The War Records a Senator Doesn’t Want You to See

Details on how former prisoner of war Sen. John S. McCain has waged a protracted campaign to deny the U.S. public access to key portions of the government’s prisoner of war and missing in action files.

Though he has become America’s most celebrated POW, the senator may have done more than almost anyone else in Washington to ensure that the full history of that devastating conflict may never be known.

McCain, whose Navy plane was shot down over Hanoi in 1967, was imprisoned for 5 1/2 years. His single-minded legislative effort to block access to decades-old POW/MIA records has baffled many of his congressional colleagues.

In his recent autobiography, the Arizona Republican, whose father and grandfather were admirals, acknowledged being treated leniently during his POW confinement. He also expressed guilt and a sense of disgrace for having broken under torture and given his captors a taped confession in which he admitted to being a war criminal.

However, many of McCain’s fellow POWs also broke under torture and McCain’s supporters view him as a hero for what he endured.

Critics, on the other hand, have speculated that McCain’s sense of mortification at his prison camp lapses was so severe that it haunts him still, making him fear the opening of government files that could reveal previously unpublished details from that era.

The withheld trove of classified POW/MIA records is believed by many to document how American POWs were knowingly left behind in Southeast Asia by U.S. political and military leaders who carried out America’s hurried 1973 withdrawal from the war. The files are also believed to show how the Pentagon and U.S. intelligence agencies systematically ignored, hid or destroyed information about sightings of missing American servicemen since that time. Government officials have denied both assertions.

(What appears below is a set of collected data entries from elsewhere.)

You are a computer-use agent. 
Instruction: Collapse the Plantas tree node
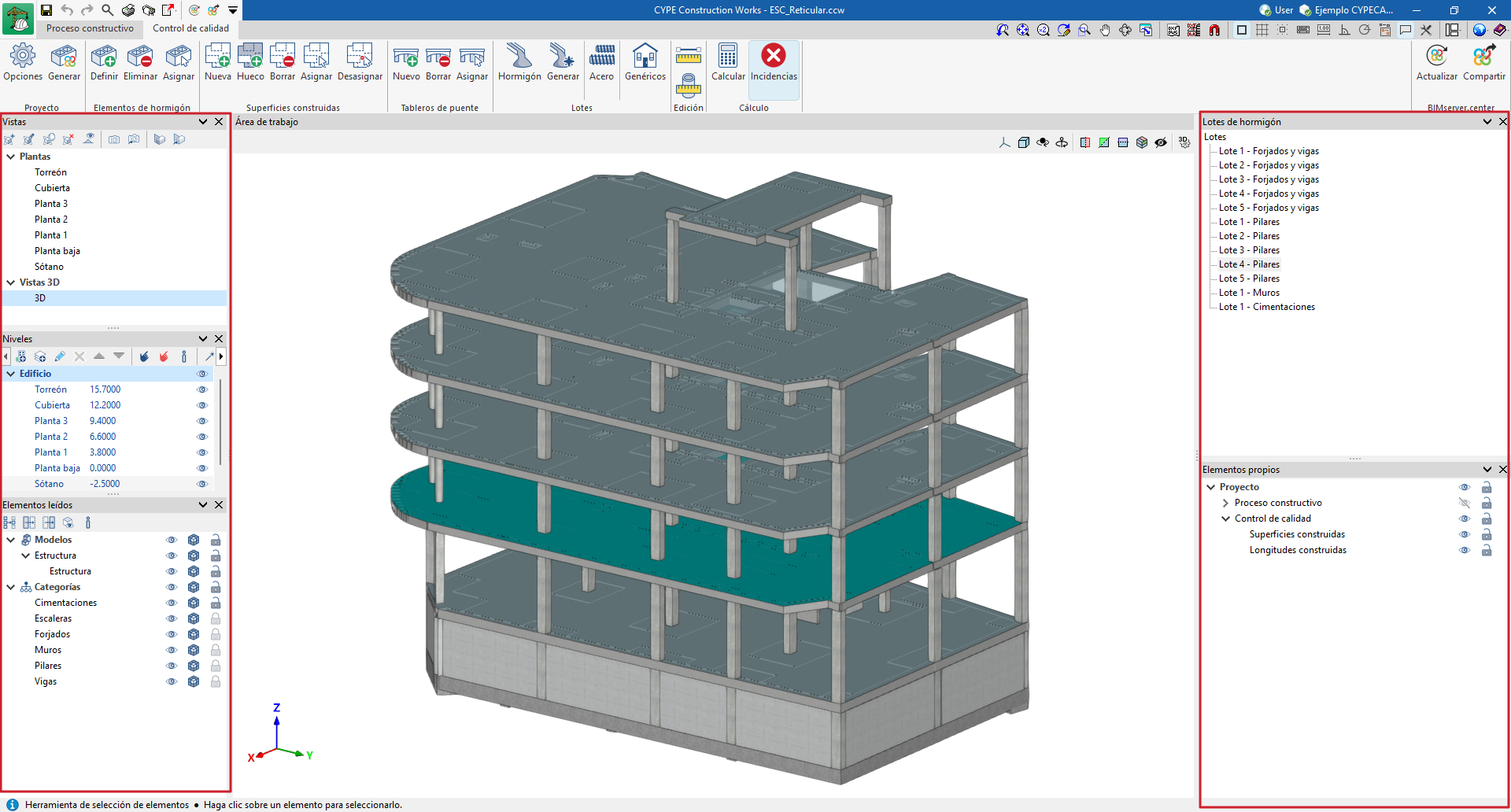click(11, 157)
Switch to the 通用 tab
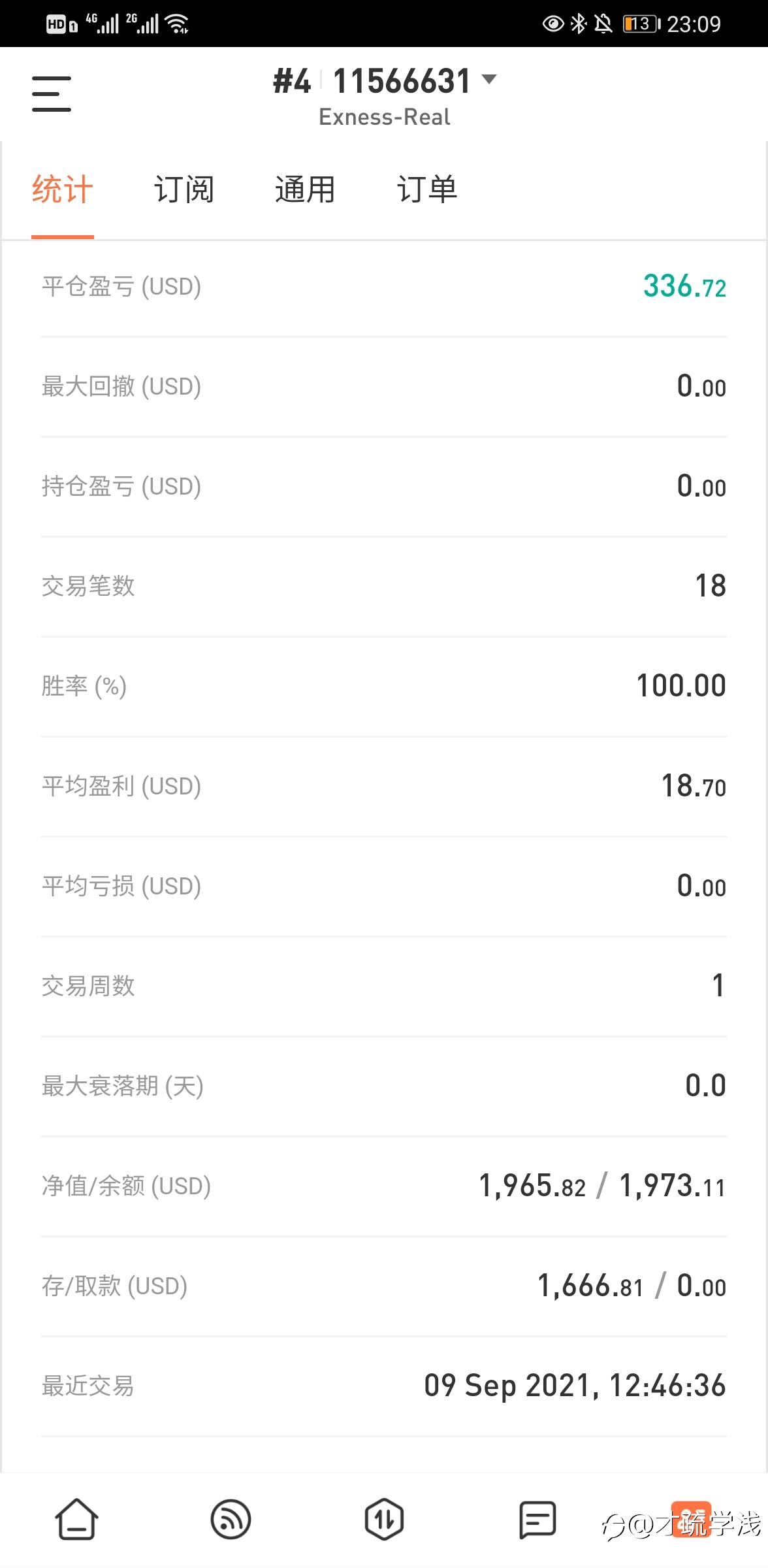This screenshot has height=1568, width=768. point(305,189)
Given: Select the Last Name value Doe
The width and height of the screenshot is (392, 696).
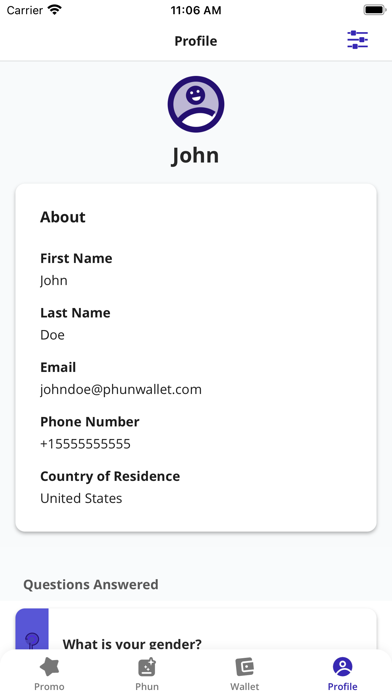Looking at the screenshot, I should (x=52, y=335).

During his tenure in Washington, McCain has caustically denounced those who have called for more aggressive investigations of Vietnam-era MIA sightings and POW controversies. Cooperating with the Pentagon and intelligence agencies, he has used his clout to legislate into secrecy literally thousands of POW/MIA documents that would otherwise have been declassified long ago.

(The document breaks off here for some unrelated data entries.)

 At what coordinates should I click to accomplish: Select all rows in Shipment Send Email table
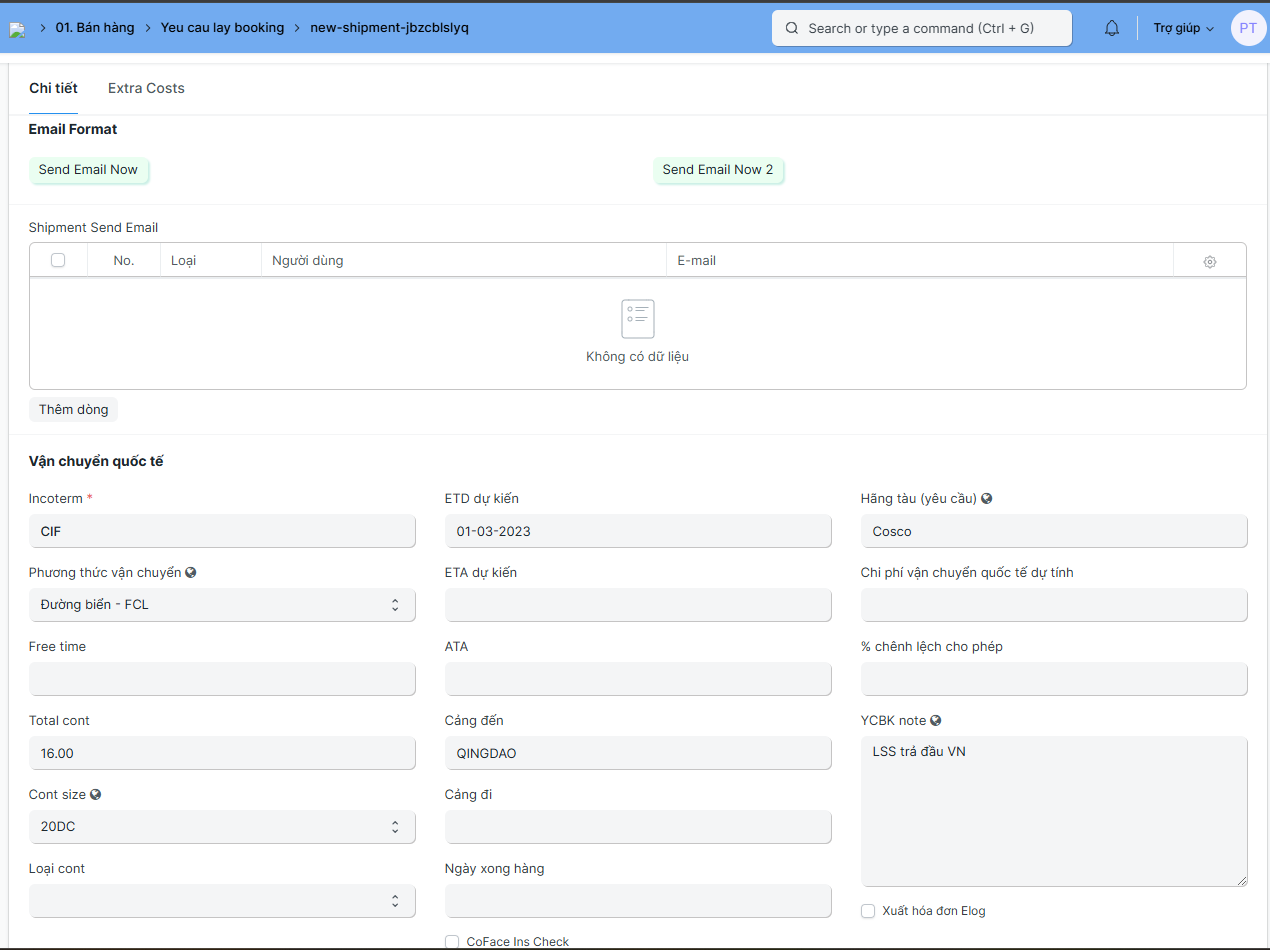click(x=58, y=260)
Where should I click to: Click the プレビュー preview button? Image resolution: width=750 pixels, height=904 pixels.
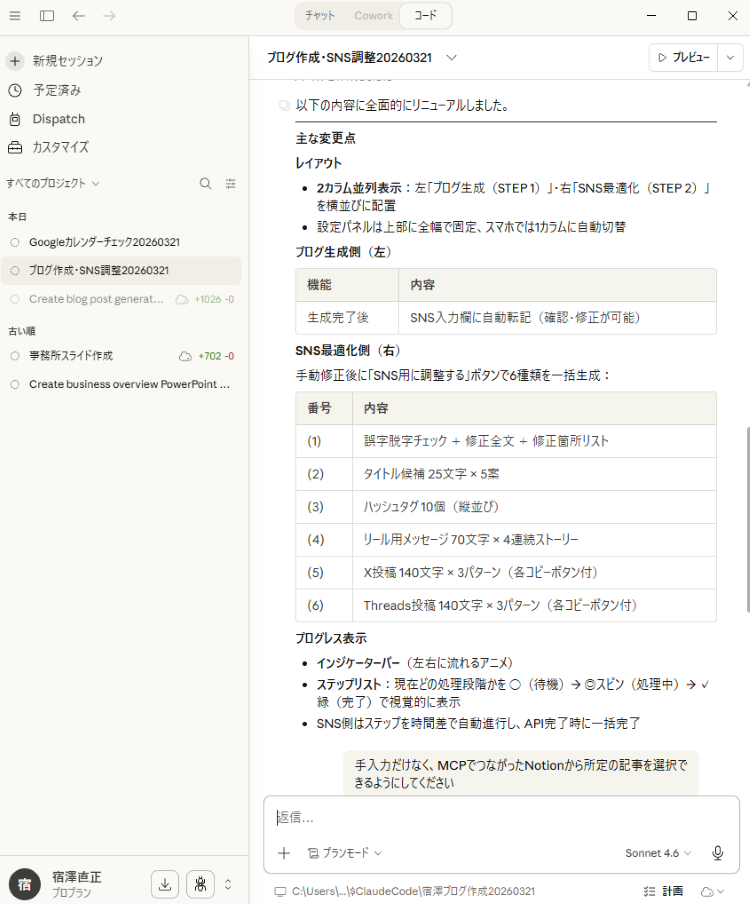[x=683, y=58]
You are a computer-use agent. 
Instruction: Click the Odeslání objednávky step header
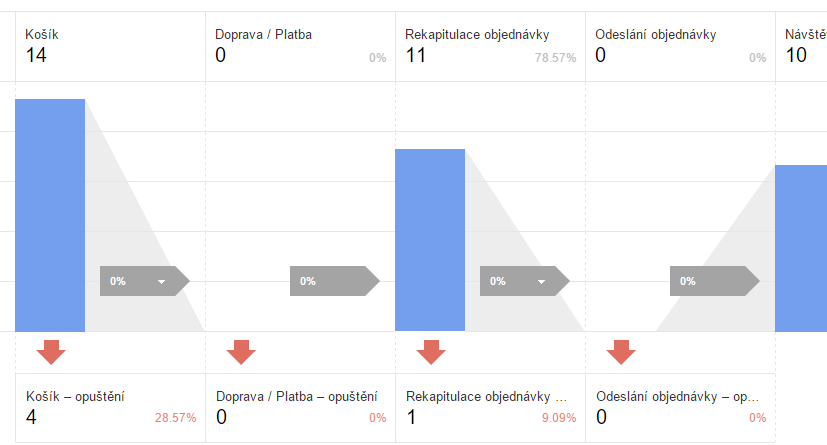[680, 46]
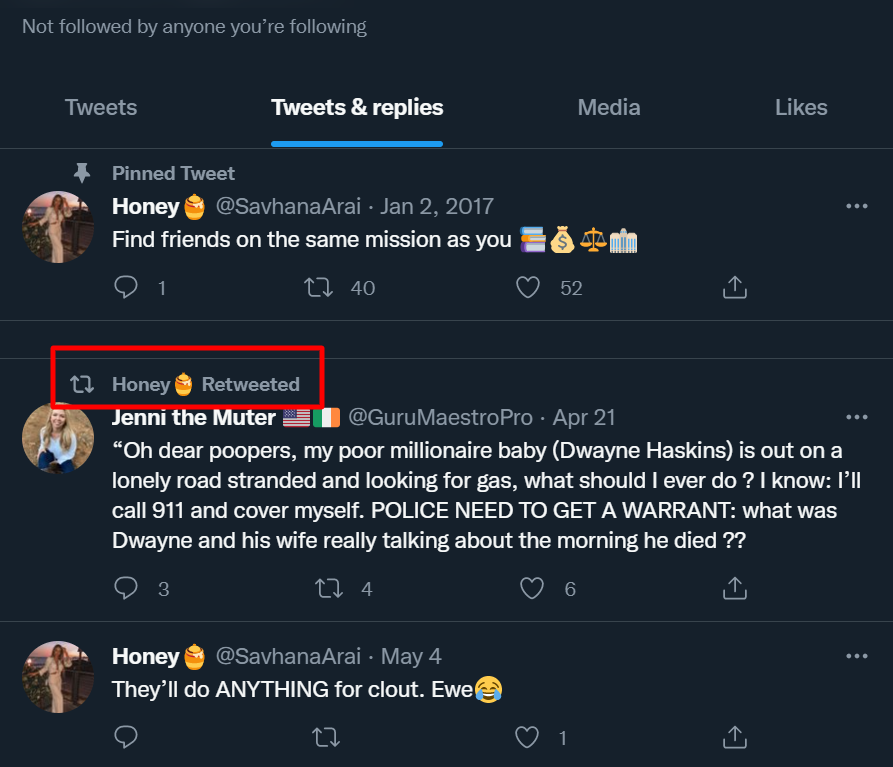893x767 pixels.
Task: Like the "ANYTHING for clout" tweet
Action: pos(527,738)
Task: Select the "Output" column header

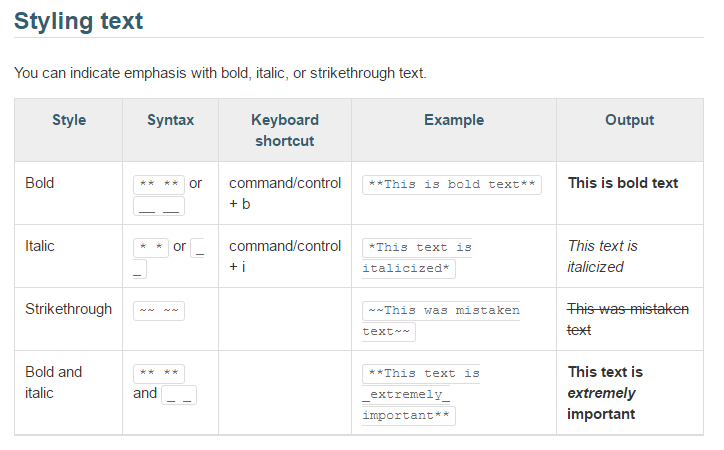Action: [629, 120]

McCain’s actions in this regard appear to be starkly at odds with the image of openness and candor he projected in his campaign for the Republican presidential nomination earlier this year.
The end of this month marks the 25th anniversary of the fall of Saigon and the end of the war that so traumatized American society. McCain himself is making a visit to Vietnam, paid for by NBC television network, to retrace his own history there. As the world remembers that tumultuous time, the question of why a senator would work so hard to keep POW/MIA files a secret a quarter of century later seems all the more timely and poignant.